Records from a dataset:
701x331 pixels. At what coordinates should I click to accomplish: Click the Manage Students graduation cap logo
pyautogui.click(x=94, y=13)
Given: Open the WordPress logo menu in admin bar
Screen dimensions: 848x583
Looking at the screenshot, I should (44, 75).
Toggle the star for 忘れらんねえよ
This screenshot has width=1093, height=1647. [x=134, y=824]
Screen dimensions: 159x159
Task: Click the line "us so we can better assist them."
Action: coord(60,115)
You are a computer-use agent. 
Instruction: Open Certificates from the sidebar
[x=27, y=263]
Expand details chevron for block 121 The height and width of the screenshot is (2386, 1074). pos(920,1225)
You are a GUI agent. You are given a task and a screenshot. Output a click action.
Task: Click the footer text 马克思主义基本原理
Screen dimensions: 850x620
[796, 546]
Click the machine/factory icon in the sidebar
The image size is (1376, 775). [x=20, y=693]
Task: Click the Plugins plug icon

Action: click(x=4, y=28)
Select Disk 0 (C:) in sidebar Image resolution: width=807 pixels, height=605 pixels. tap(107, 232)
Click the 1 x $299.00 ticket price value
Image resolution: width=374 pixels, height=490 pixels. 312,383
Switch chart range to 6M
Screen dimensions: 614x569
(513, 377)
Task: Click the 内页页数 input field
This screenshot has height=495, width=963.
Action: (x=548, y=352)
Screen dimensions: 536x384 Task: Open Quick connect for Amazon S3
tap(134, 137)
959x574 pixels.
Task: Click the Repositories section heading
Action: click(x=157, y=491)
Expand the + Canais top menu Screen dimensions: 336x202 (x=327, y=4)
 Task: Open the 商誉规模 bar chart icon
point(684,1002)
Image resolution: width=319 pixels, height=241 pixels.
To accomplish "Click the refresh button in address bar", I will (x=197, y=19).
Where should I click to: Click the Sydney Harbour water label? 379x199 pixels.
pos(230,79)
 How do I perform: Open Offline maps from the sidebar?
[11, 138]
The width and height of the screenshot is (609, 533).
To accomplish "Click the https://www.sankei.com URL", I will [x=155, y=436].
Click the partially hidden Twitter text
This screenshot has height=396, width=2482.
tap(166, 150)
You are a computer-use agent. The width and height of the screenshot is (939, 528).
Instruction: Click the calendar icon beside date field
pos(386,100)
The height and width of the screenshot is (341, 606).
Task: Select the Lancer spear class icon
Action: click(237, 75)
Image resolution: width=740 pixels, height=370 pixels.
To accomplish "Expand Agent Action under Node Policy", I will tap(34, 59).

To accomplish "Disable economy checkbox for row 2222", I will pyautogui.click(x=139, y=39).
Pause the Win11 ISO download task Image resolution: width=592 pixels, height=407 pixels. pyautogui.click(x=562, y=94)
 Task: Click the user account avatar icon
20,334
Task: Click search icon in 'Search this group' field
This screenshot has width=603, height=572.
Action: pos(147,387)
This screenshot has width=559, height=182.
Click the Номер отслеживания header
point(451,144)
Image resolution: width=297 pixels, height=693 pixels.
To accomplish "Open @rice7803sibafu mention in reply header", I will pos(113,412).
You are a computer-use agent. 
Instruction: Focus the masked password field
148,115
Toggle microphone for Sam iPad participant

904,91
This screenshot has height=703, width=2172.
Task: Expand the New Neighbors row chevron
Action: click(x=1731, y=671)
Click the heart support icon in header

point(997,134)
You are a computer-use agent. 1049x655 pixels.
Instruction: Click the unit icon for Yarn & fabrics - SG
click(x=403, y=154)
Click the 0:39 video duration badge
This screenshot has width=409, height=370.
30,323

Task to complete: In the data above, find each line where the string "computer" appears, then copy it.

Response to this exercise:
You are a computer-use agent. 
You are a computer-use agent. The width and height of the screenshot is (939, 528).
You are a computer-use agent. 
You are a computer-use agent. 1049x655 pixels.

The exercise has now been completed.